### SELECTED EXTRACT

Deputy President E. Rivlin
I join in the clear, comprehensive and thorough decision of my colleague, Justice E. Hayut. I also believe that once the Antitrust Tribunal found that the merger between Bezeq and Yes does not do significant damage to competition, it was not authorized to subject the merger to the conditions which it had stipulated.
I also believe that the Tribunal erred in its said conclusion that the merger does not significantly damage competition and I agree that for the purpose of determining this damage in this case, we need to take into consideration the potential competitor in the market doctrine.
Once we take into account the likely potential damage to competition due to the merger, we tend towards, in this case, a disapproval of the merger. It appears that the Israeli economy’s unique characteristics force us to add additional weights onto the scale – the scale that represents the burden of proof which is imposed, in my view, on the party seeking approval of an action which is suspected of causing damage to competition.
Indeed, certain mergers can contribute to a small-sized economy such as Israel’s, but it seems that specifically because of the harsh consequences involved in the reasonable possibility of damage to competition in such an economy, it is appropriate to increase the weight of the potential or actual damage to competition test, as an appropriate means of measurement with regard to an approval or disapproval of mergers. In this matter, I accept the position taken by the scholar Barak Orbach (“Practical Objectives of Antitrust Law” in Legal and Economic Analysis of the Business Antitrust Laws 84-85 (Vol. 1, M. Gal and M. Perlman, ed., Nevo 2008). The Restrictive Trade Practices Law of 1988 expressly adopted the business competition principle as a guiding criteria for examining company mergers (s.21 of the Law). Thus, alongside the damage to competition measurement, the Law also uses the damage to the public test, this damage being defined in the law as damage to price levels, product quality and the quantity of the asset or of the service provided – i.e., damage to specific competition characteristics. In this context of company mergers, the Restrictive Trade Practices Law did not adopt the economic efficiency measurement, and it is doubtful that it can be seen as a competing means of measurement as compared to the “membership principle”. (See B. Orbach, ibid., pp. 106- 107.)
As my colleague Justice E. Hayut wrote, there was sufficient evidence before the Tribunal to establish that the merger in this case could lead to future significant damage to competition, because it would take a potential
competitor out of the market as a result of the merger. The purpose of the merger here is suspect because of its potential for damage to competition and the burden which is imposed – in my view, on the appellant – to remove this reasonable suspicion has not been met. At any rate, as my colleague held, the positive evidence brought in this case proves the said likely damage – wherever the burden of proof is placed and however heavy it is. I agree, therefore, with the decision of my colleague Justice E. Hayut, that the IAA General Director’s decision should be re-instated.
Vice President
Justice E. Rubinstein
a. After review, and not without some ambivalence, I join the comprehensive and scholarly opinion of my colleague Justice Hayut, both regarding the result that she reached and the main part of her reasoning, other than with regard to one subject which will be described below and which does not change the general picture. I wish to add several comments.

### WHAT IS BEING ASKED
In the court opinion, why does Deputy President Rivlin think the potential or actual damage to competition test should be given greater weight when approving mergers? Answer in one to three sentences. You will not need the data that follows.

### SOURCE MATERIAL

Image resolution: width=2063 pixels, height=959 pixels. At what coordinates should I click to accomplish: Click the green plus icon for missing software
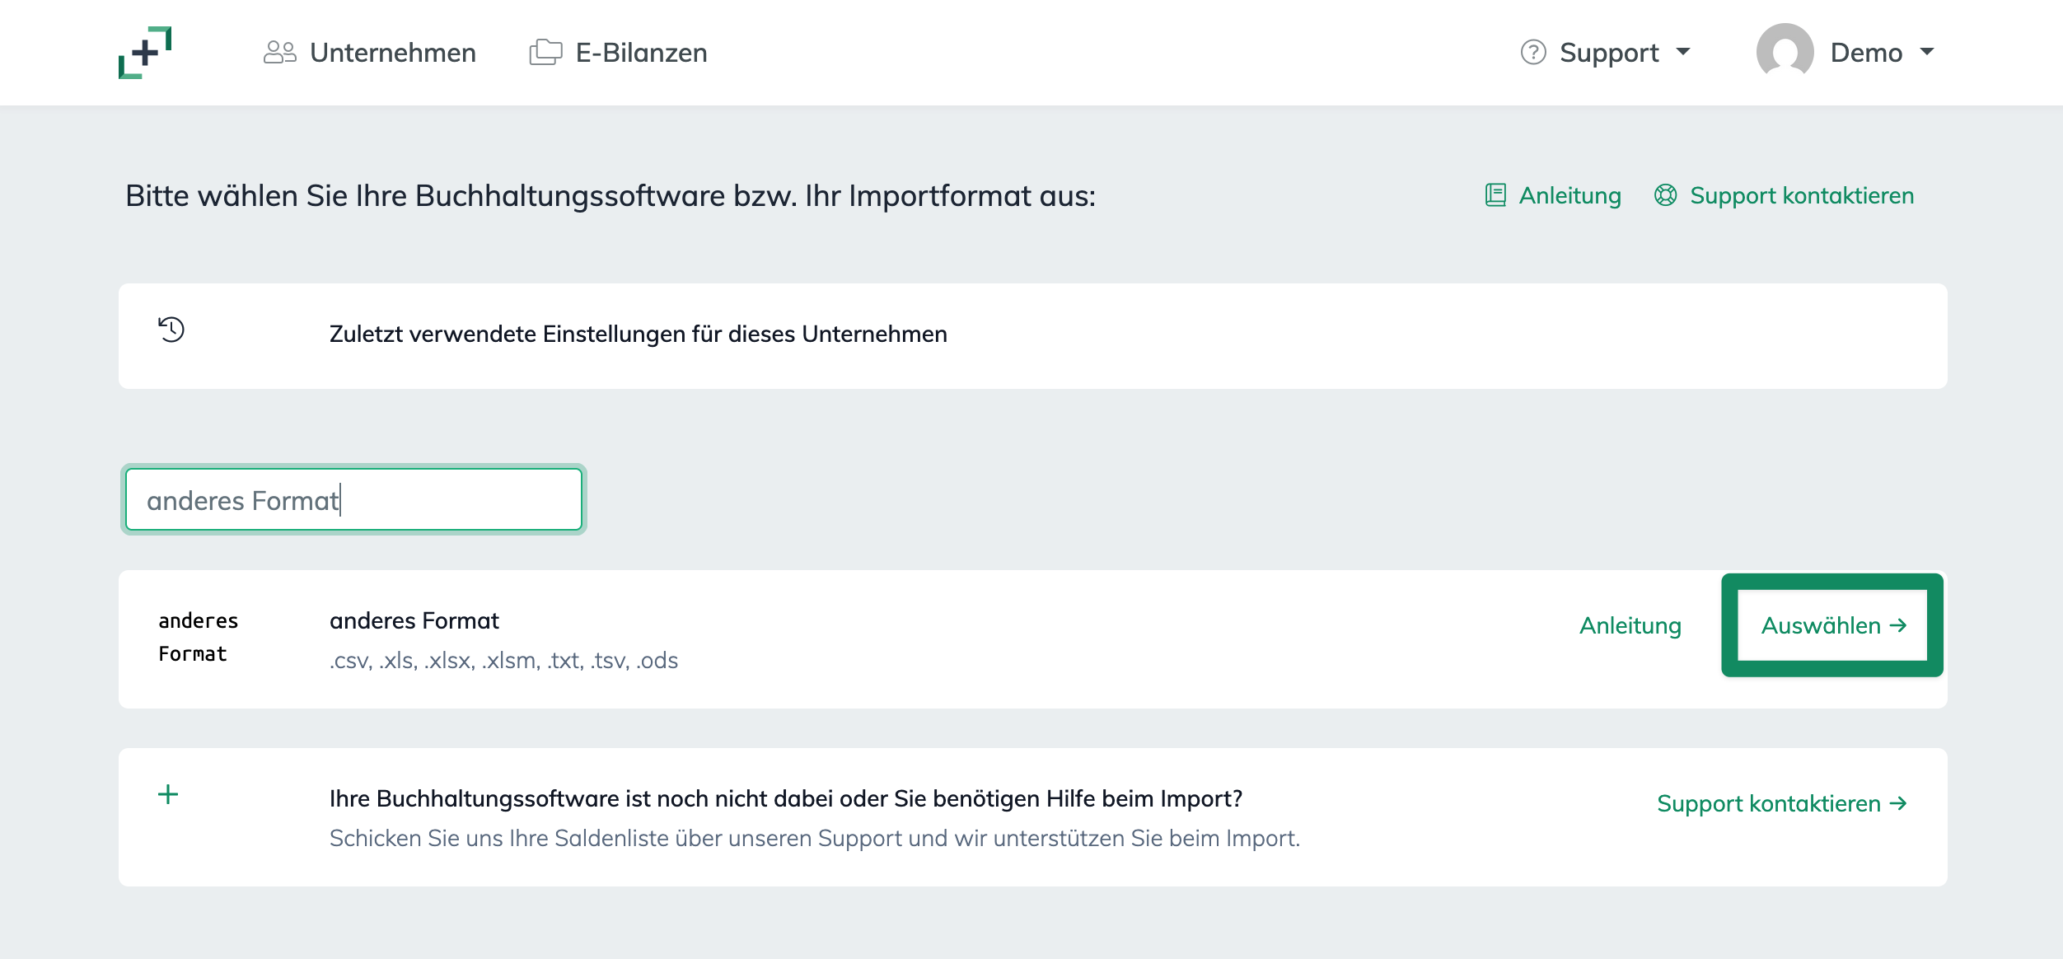(168, 796)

### WRITTEN RESPONSE
Israel is a small economy, and the reasonable possibility of damage to competition carries harsh consequences in such an economy. Although some mergers can benefit a small economy, those consequences make it appropriate to give more weight to this test when deciding whether to approve or reject a merger.